§ **Your goal**:
Please restate, word for word, the lines below that begin at the one with "Click muted microphone icon beside 杜茂宝" and end at the one with "The height and width of the screenshot is (414, 830).". Leave out all other lines.
[Input data]
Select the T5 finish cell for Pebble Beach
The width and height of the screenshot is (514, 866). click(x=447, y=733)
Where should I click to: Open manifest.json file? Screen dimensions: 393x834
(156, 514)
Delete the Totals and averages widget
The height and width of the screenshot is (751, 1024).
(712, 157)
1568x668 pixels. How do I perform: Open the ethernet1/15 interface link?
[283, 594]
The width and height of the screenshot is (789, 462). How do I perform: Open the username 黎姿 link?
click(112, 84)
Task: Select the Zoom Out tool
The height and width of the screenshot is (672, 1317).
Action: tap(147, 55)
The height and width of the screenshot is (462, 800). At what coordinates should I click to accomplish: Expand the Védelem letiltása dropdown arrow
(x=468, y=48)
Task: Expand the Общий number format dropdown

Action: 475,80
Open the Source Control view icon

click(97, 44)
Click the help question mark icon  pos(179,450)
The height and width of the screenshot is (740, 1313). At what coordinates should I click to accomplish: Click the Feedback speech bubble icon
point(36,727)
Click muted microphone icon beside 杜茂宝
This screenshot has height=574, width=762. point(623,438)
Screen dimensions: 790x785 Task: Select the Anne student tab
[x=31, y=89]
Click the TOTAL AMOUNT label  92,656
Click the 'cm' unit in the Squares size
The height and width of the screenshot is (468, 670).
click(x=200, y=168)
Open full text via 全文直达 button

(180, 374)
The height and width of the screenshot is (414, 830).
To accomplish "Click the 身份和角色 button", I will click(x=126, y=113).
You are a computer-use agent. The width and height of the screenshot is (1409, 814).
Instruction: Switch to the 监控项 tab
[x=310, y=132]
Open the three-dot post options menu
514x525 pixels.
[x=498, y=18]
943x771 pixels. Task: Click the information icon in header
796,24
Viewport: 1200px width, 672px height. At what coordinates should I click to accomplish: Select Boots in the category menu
[/Input data]
§ **Finished exercise**:
Click muted microphone icon beside 杜茂宝
This screenshot has height=574, width=762. point(623,438)
Screen dimensions: 790x785 Task: Select the Anne student tab
[x=31, y=89]
Click the TOTAL AMOUNT label  92,656
Click the 'cm' unit in the Squares size
The height and width of the screenshot is (468, 670).
click(x=200, y=168)
Open full text via 全文直达 button

(180, 374)
The height and width of the screenshot is (414, 830).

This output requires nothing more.